4th Treasurer of the Republic of Texas
- In office December 14, 1844 – February 19, 1846
- Preceded by: Asa Brigham
- Succeeded by: Office abolished

3rd Mayor of Austin
- In office 1841–1842
- Preceded by: Thomas W. Ward
- Succeeded by: Asa Brigham

Personal details
- Born: 1808 Virginia, U.S.
- Died: October 22, 1853 (aged 44–45) Port Lavaca, Texas, U.S.
- Spouse: Olivia Huggins
- Children: 4
- Occupation: Doctor; public servant; politician;

= Moses Johnson =

Former mayor of Austin, Texas, USA

Moses Johnson was an American doctor and politician who served as the third mayor of Austin from 1841 to 1842 and as the fourth treasurer of the Republic of Texas from 1844 to 1846.

==Early life==
Moses Johnson was born in Virginia in 1808. He enlisted as an ensign in the Thirty-first Regiment of Infantry in New York in 1832 and served until his discharge on April 8, 1833. After leaving the military, Johnson studied medicine in Woodstock, New York.

==Career==
After finishing his studies, Johnson moved to Knoxville, Illinois where he established a medical practice. Several years later, in the late 1830s, he emigrated with his family to the Republic of Texas where he was given permission by Ashbel Smith to practice medicine and surgery in Harrisburg and Liberty counties. Within a few years, he moved again to the city of Austin.

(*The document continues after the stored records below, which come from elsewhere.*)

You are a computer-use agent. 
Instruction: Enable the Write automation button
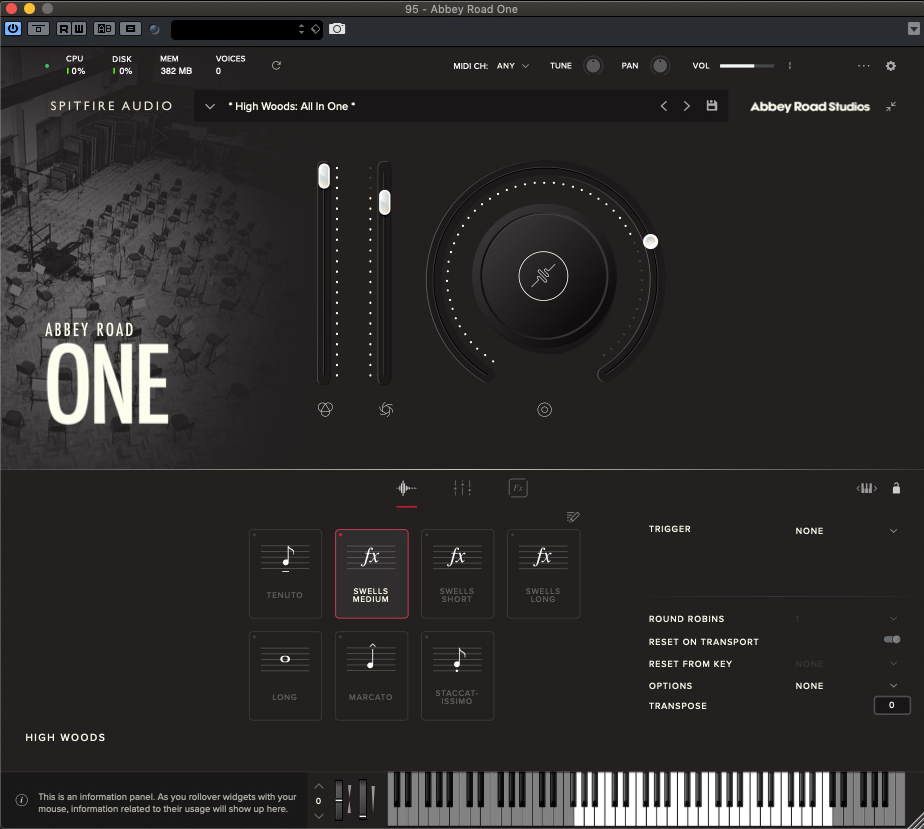point(79,29)
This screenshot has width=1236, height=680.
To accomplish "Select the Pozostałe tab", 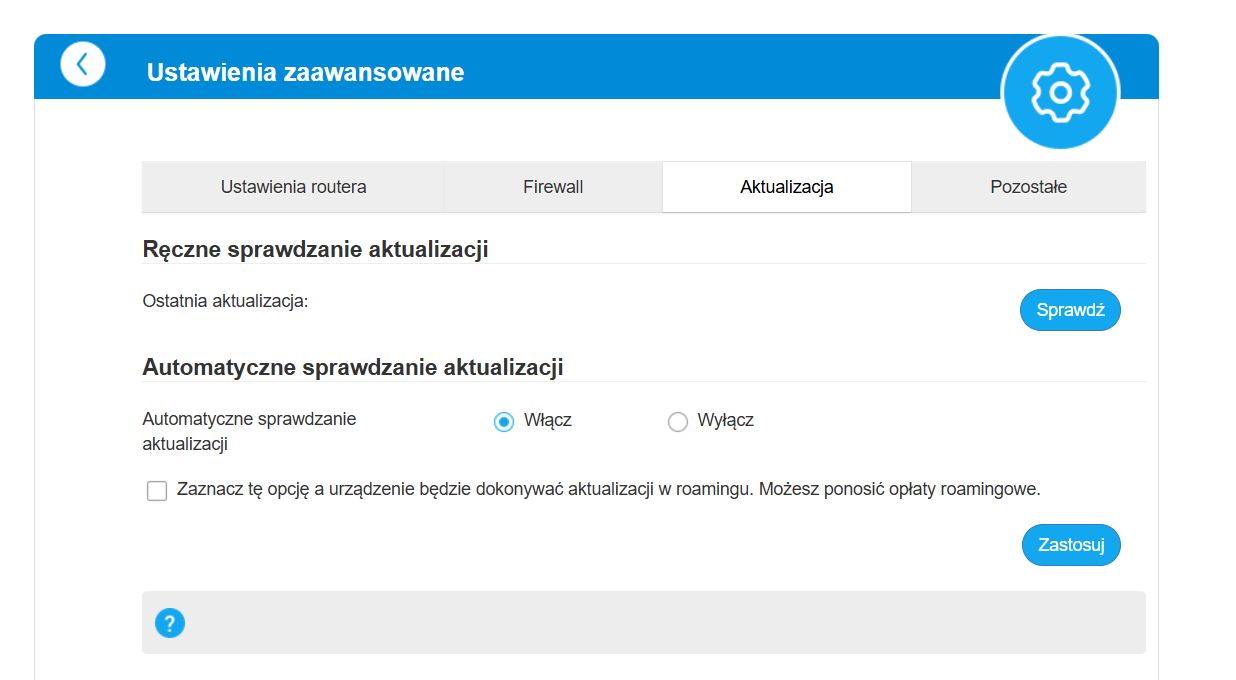I will pyautogui.click(x=1029, y=186).
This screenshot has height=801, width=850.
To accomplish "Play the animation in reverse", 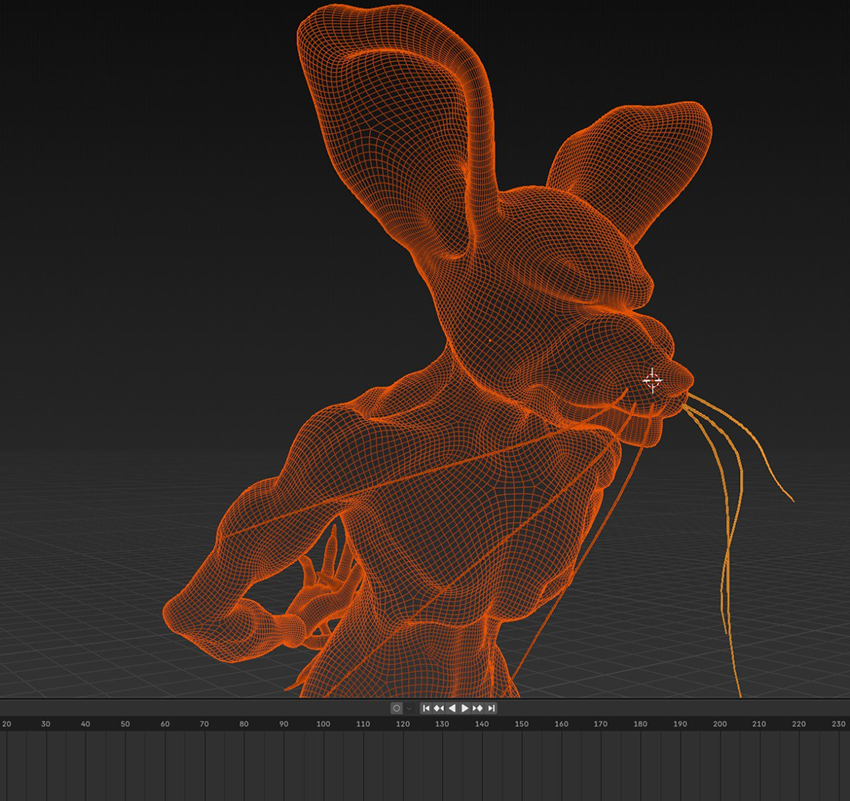I will (x=452, y=708).
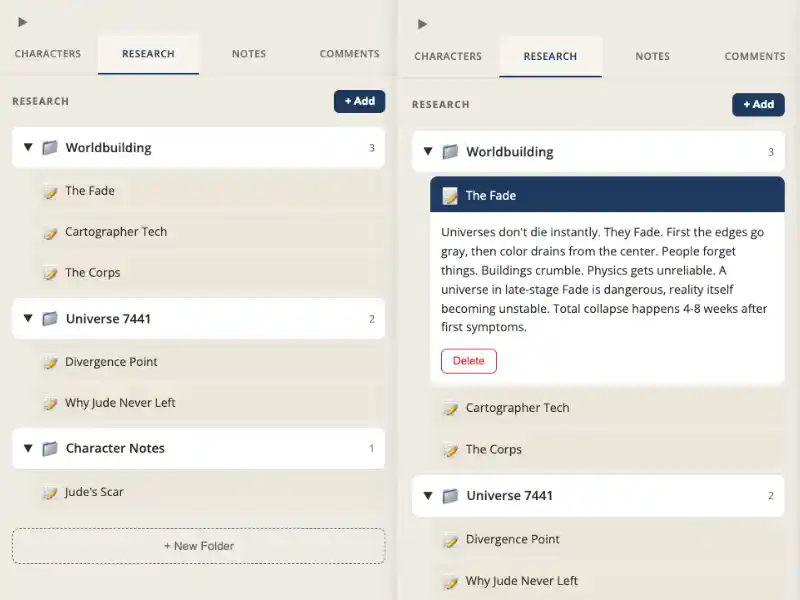Image resolution: width=800 pixels, height=600 pixels.
Task: Click the Worldbuilding folder icon in the right panel
Action: coord(450,152)
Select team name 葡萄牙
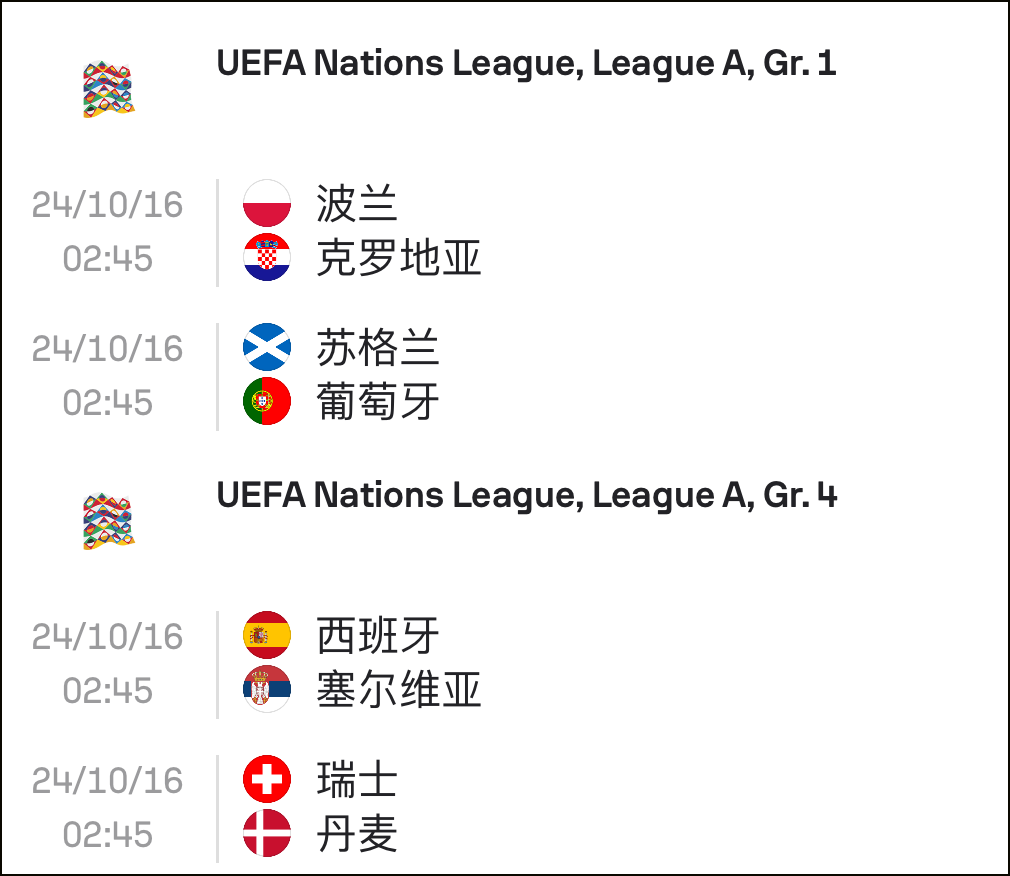Image resolution: width=1010 pixels, height=876 pixels. tap(377, 402)
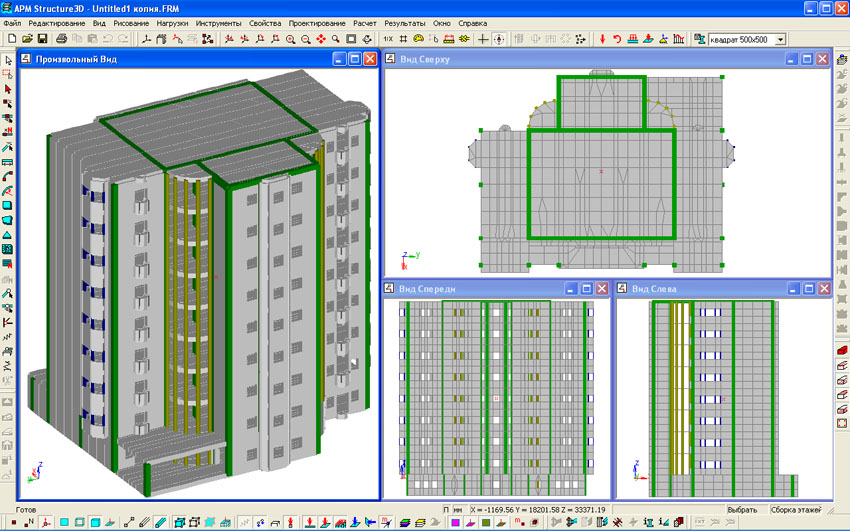This screenshot has height=531, width=850.
Task: Open the Расчет menu
Action: click(x=363, y=22)
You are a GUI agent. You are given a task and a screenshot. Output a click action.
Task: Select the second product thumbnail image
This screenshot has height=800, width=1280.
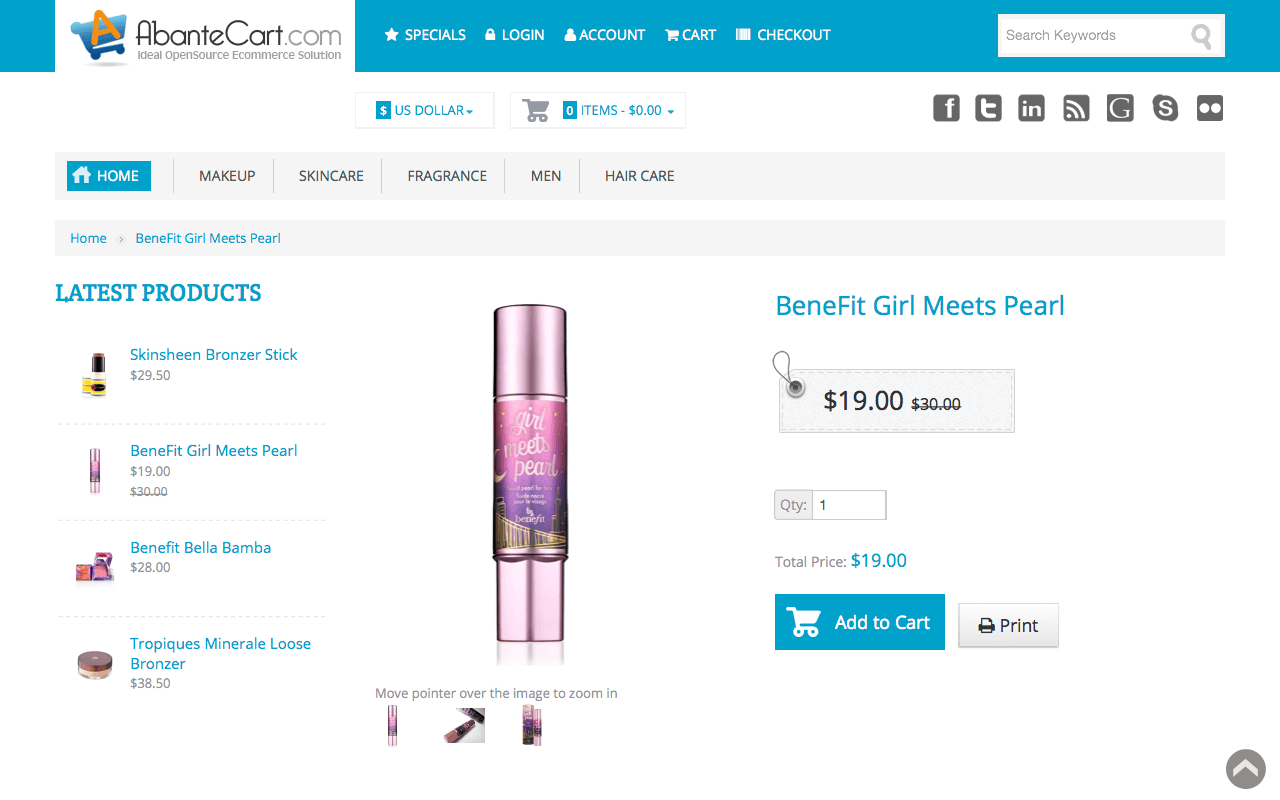point(464,725)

Shortly after relocating, Johnson was elected to be the third mayor of Austin and appointed Justice of the Peace, positions for which he served from 1841 until 1842. Following his term as mayor he was made grand marshal of the Grand Lodge of Texas and appointed treasurer of the Republic of Texas by Texas president Anson Jones. Later, he was appointed inspector and collector of revenue for the port of Lavaca.

==Personal life==
Moses Johnson married Olivia Huggins in the mid-1830s. They had four children. In 1845, Johnson's Austin home was destroyed in a fire.

==Death and Legacy==
Moses Johnson died of yellow fever on October 2, 1853. In 1975, a historical marker was erected in his honor near his grave in Port Lavaca. Today, a collection of his personal documents and professional correspondence are held in the Dolph Briscoe Center for American History on the University of Texas campus.